REQUIRED WORK — Please set down every entry from the listing below, word for word.

****************

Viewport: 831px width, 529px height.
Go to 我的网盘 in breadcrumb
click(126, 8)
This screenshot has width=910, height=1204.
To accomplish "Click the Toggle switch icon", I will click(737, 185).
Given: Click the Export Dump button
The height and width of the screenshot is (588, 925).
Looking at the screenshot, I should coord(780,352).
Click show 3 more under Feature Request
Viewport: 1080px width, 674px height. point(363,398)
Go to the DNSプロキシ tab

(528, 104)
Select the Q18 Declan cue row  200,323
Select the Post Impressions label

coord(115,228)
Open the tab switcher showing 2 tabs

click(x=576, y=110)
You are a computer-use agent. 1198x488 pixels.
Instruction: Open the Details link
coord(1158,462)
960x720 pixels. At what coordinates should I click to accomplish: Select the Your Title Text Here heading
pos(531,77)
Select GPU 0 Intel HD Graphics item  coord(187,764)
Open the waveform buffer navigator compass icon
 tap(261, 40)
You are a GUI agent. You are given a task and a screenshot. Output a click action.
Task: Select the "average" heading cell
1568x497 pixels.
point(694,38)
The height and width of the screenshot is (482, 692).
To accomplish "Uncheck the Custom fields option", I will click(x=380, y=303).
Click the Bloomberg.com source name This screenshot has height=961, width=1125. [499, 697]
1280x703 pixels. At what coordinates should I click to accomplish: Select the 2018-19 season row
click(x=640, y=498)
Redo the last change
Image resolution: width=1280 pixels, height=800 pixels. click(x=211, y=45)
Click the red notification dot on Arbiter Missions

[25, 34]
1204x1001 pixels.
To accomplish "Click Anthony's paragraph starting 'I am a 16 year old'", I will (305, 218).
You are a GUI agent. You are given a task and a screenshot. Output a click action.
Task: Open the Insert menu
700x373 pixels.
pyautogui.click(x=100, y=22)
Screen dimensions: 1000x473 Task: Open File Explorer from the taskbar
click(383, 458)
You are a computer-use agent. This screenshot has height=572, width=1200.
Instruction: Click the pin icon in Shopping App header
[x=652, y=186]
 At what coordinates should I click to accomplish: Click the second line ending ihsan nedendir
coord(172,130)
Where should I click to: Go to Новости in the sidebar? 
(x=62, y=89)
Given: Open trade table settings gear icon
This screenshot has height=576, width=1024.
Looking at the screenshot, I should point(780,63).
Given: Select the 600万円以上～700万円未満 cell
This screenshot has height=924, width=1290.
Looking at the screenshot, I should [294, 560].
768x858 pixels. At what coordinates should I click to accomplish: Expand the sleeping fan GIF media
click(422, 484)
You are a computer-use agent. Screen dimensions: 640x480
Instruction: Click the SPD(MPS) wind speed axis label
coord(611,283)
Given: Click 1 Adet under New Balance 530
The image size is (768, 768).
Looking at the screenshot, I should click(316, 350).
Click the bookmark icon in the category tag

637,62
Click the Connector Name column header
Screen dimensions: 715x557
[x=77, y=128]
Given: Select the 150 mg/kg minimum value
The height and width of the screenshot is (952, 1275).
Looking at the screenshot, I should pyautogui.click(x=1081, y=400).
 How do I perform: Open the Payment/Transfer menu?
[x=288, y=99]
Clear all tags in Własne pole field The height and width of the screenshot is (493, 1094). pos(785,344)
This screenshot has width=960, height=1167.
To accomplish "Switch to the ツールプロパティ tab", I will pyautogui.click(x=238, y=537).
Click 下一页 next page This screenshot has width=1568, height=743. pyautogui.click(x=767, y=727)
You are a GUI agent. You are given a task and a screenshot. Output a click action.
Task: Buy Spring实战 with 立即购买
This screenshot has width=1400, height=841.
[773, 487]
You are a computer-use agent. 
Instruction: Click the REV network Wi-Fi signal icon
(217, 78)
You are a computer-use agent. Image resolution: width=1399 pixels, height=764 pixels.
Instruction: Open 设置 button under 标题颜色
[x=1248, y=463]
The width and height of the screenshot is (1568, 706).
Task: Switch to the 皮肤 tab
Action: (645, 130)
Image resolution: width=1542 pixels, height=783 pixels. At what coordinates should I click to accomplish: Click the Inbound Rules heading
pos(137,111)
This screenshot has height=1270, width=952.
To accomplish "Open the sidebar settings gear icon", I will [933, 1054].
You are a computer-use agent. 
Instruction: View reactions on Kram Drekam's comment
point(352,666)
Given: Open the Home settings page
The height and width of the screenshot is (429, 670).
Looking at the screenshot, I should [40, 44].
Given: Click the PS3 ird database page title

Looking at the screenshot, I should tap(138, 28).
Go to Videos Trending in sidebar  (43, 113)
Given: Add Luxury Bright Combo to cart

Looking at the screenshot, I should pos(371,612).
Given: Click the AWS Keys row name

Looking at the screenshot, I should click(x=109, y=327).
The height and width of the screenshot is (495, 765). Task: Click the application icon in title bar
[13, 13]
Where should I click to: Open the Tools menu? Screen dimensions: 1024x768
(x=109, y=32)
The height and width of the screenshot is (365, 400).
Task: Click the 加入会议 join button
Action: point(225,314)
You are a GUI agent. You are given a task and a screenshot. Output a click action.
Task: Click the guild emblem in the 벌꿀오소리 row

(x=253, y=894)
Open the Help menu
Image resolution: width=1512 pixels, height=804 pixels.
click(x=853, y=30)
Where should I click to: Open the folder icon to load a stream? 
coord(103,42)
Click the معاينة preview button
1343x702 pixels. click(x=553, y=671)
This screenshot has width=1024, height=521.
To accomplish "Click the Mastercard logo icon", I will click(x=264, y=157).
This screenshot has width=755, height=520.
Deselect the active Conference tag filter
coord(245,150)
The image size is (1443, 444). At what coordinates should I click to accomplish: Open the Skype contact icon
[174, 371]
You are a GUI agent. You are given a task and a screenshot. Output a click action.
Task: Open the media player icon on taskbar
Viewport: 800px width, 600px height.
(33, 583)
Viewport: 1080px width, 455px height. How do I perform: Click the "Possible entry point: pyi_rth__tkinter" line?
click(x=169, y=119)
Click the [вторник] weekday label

****************

RESPONSE FOR THIS EXERCISE —
Viewport: 831px width, 529px height.
Go to 我的网盘 in breadcrumb
click(126, 8)
This screenshot has width=910, height=1204.
To accomplish "Click the Toggle switch icon", I will click(737, 185).
Given: Click the Export Dump button
The height and width of the screenshot is (588, 925).
Looking at the screenshot, I should coord(780,352).
Click show 3 more under Feature Request
Viewport: 1080px width, 674px height. point(363,398)
Go to the DNSプロキシ tab

(528, 104)
Select the Q18 Declan cue row  200,323
Select the Post Impressions label

coord(115,228)
Open the tab switcher showing 2 tabs

click(x=576, y=110)
You are a computer-use agent. 1198x488 pixels.
Instruction: Open the Details link
coord(1158,462)
960x720 pixels. At what coordinates should I click to accomplish: Select the Your Title Text Here heading
pos(531,77)
Select GPU 0 Intel HD Graphics item  coord(187,764)
Open the waveform buffer navigator compass icon
 tap(261, 40)
You are a GUI agent. You are given a task and a screenshot. Output a click action.
Task: Select the "average" heading cell
1568x497 pixels.
point(694,38)
The height and width of the screenshot is (482, 692).
To accomplish "Uncheck the Custom fields option", I will click(x=380, y=303).
Click the Bloomberg.com source name This screenshot has height=961, width=1125. [499, 697]
1280x703 pixels. At what coordinates should I click to accomplish: Select the 2018-19 season row
click(x=640, y=498)
Redo the last change
Image resolution: width=1280 pixels, height=800 pixels. click(x=211, y=45)
Click the red notification dot on Arbiter Missions

[25, 34]
1204x1001 pixels.
To accomplish "Click Anthony's paragraph starting 'I am a 16 year old'", I will (305, 218).
You are a GUI agent. You are given a task and a screenshot. Output a click action.
Task: Open the Insert menu
700x373 pixels.
pyautogui.click(x=100, y=22)
Screen dimensions: 1000x473 Task: Open File Explorer from the taskbar
click(383, 458)
You are a computer-use agent. This screenshot has height=572, width=1200.
Instruction: Click the pin icon in Shopping App header
[x=652, y=186]
 At what coordinates should I click to accomplish: Click the second line ending ihsan nedendir
coord(172,130)
Where should I click to: Go to Новости in the sidebar? 
(x=62, y=89)
Given: Open trade table settings gear icon
This screenshot has height=576, width=1024.
Looking at the screenshot, I should point(780,63).
Given: Select the 600万円以上～700万円未満 cell
This screenshot has height=924, width=1290.
Looking at the screenshot, I should [294, 560].
768x858 pixels. At what coordinates should I click to accomplish: Expand the sleeping fan GIF media
click(422, 484)
You are a computer-use agent. Screen dimensions: 640x480
Instruction: Click the SPD(MPS) wind speed axis label
coord(611,283)
Given: Click 1 Adet under New Balance 530
The image size is (768, 768).
Looking at the screenshot, I should click(316, 350).
Click the bookmark icon in the category tag

637,62
Click the Connector Name column header
Screen dimensions: 715x557
[x=77, y=128]
Given: Select the 150 mg/kg minimum value
The height and width of the screenshot is (952, 1275).
Looking at the screenshot, I should pyautogui.click(x=1081, y=400).
 How do I perform: Open the Payment/Transfer menu?
[x=288, y=99]
Clear all tags in Własne pole field The height and width of the screenshot is (493, 1094). pos(785,344)
This screenshot has width=960, height=1167.
To accomplish "Switch to the ツールプロパティ tab", I will pyautogui.click(x=238, y=537).
Click 下一页 next page This screenshot has width=1568, height=743. pyautogui.click(x=767, y=727)
You are a GUI agent. You are given a task and a screenshot. Output a click action.
Task: Buy Spring实战 with 立即购买
This screenshot has width=1400, height=841.
[773, 487]
You are a computer-use agent. 
Instruction: Click the REV network Wi-Fi signal icon
(217, 78)
You are a computer-use agent. Image resolution: width=1399 pixels, height=764 pixels.
Instruction: Open 设置 button under 标题颜色
[x=1248, y=463]
The width and height of the screenshot is (1568, 706).
Task: Switch to the 皮肤 tab
Action: (645, 130)
Image resolution: width=1542 pixels, height=783 pixels. At what coordinates should I click to accomplish: Click the Inbound Rules heading
pos(137,111)
This screenshot has height=1270, width=952.
To accomplish "Open the sidebar settings gear icon", I will [933, 1054].
You are a computer-use agent. 
Instruction: View reactions on Kram Drekam's comment
point(352,666)
Given: Open the Home settings page
The height and width of the screenshot is (429, 670).
Looking at the screenshot, I should [40, 44].
Given: Click the PS3 ird database page title

Looking at the screenshot, I should tap(138, 28).
Go to Videos Trending in sidebar  (43, 113)
Given: Add Luxury Bright Combo to cart

Looking at the screenshot, I should pos(371,612).
Given: Click the AWS Keys row name

Looking at the screenshot, I should click(x=109, y=327).
The height and width of the screenshot is (495, 765). Task: Click the application icon in title bar
[13, 13]
Where should I click to: Open the Tools menu? Screen dimensions: 1024x768
(x=109, y=32)
The height and width of the screenshot is (365, 400).
Task: Click the 加入会议 join button
Action: point(225,314)
You are a GUI agent. You are given a task and a screenshot. Output a click action.
Task: Click the guild emblem in the 벌꿀오소리 row

(x=253, y=894)
Open the Help menu
Image resolution: width=1512 pixels, height=804 pixels.
click(x=853, y=30)
Where should I click to: Open the folder icon to load a stream? 
coord(103,42)
Click the معاينة preview button
1343x702 pixels. click(x=553, y=671)
This screenshot has width=1024, height=521.
To accomplish "Click the Mastercard logo icon", I will click(x=264, y=157).
This screenshot has width=755, height=520.
Deselect the active Conference tag filter
coord(245,150)
The image size is (1443, 444). At what coordinates should I click to accomplish: Open the Skype contact icon
[174, 371]
You are a GUI agent. You are given a task and a screenshot. Output a click action.
Task: Open the media player icon on taskbar
Viewport: 800px width, 600px height.
(33, 583)
Viewport: 1080px width, 455px height. How do I perform: Click the "Possible entry point: pyi_rth__tkinter" line?
click(x=169, y=119)
Click the [вторник] weekday label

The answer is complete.